Over the first weekend of August, I attended a three day "Treatment Free Beekeeping Conference" in Leominster Massachusetts. With beekeeping, as with all agricultural pursuits, there is a wide range of beliefs about how to strike a balance between raising healthy, chemical free creatures, and dealing with the pests and diseases that threaten their existence. This conference gathered together some of the most passionate, hard-core, devoted to chemical free, beekeepers in the country and one from Sweden to boot. Imagine if you will 13 hour days of beekeepers sitting in a conference room listening to other beekeepers talking about bees. I was spellbound the entire time, not only because of the information that was seeping into my brain, but because of the devotion, ingenuity and powers of observation that these beekeepers demonstrated as they shared their years of experience. It reinforced my sense of beekeeping being a craft in which creativity, trust in yourself, and respect for the bees are key qualities, although ones not shared by all involved.
This photo introduces you (visually at least) to some of the biggies of the organic beekeeping world (as far as I know anyway). Dee Lusby holds court in the center. Dee is an Arizona beekeeper who can move a full 10 frame deep brood box as if it were filled with bubble wrap. She manages over 600 hives in the desert and produces a really unusual honey. (Chris Harp, my teacher from New Paltz is on the far left.)

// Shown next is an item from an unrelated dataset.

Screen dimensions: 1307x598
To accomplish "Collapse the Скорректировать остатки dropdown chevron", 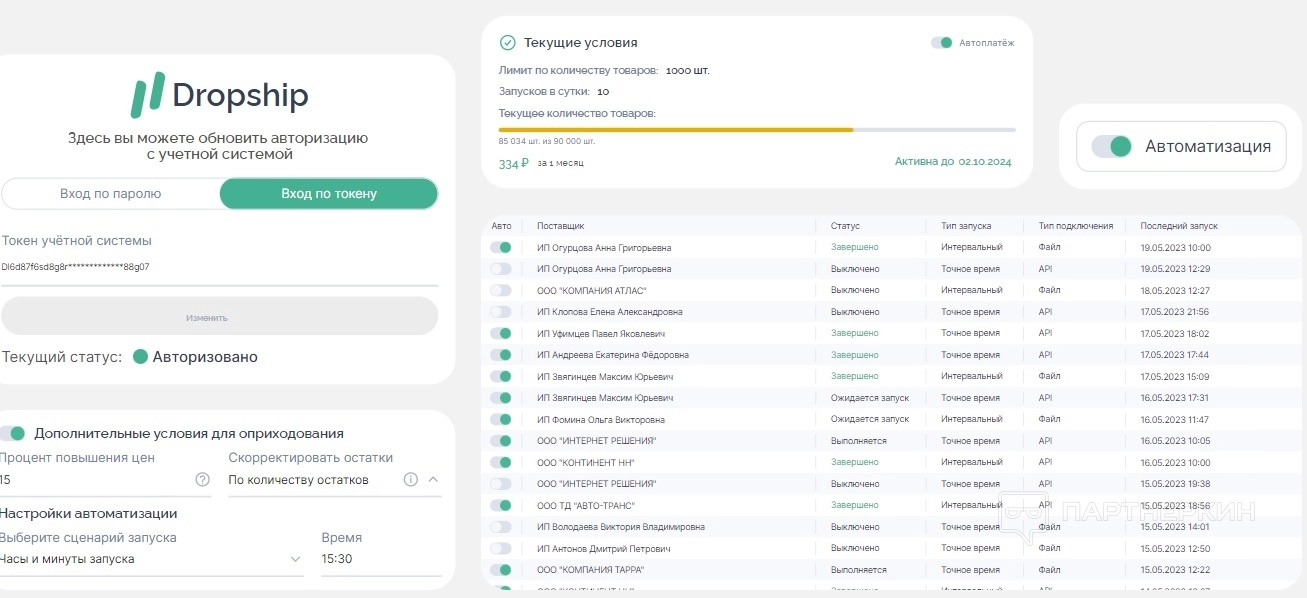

Sam Comfort is a beekeeper in the Red Hook N.Y. area who has done all sorts of crazy bee oriented things, (like working for a year for a migratory beekeeping operation earning $6.00 an hour), and he is currently raising loads of bees in Top Bar Hives, which are very different from the Langstroth vertically oriented hives that I and most beekeepers have. Top Bar Hives are horizontal in nature, and only one level high. What is wonderful about them is that the bees build all their comb off of a bar of wood, and therefor dictate the size and form of their cells. You can see this with the frame shown here.
Note the queen on this frame!
On the home front, I just peeked in today to see what is going on supply wise. I have been seeing loads of Goldenrod in bloom (about 5 weeks early this year), and Purple Loosestrife, so I expected to find at least some frames full of honey, but both hives are still working on drawing out foundation in their top boxes. I have 16 frames of capped honey in reserve (in the downstairs bathroom actually), and will not harvest any until I see what happens between now and the fall. I went in today without smoking because I just wanted to take a peek.
The Woods Hive went well, but by the time I got to the house hive, word must have gotten out and I could sense their agitation. A girl got me good on the left index finger and man did it hurt!! I am curious as to what makes some stings so much more powerful than others. Is it the age of the bee? The location? My condition? Whatever it is, this one is a doozy in terms of swelling and throbbing. But then I go up and see them doing an orientation flight and my heart swells with pride (for them) and awe. Go figure.
This final image is of Ramona (an organizer of the conference) holding a section of comb that she and her husband Dean removed from a defunct stovepipe in someone's house.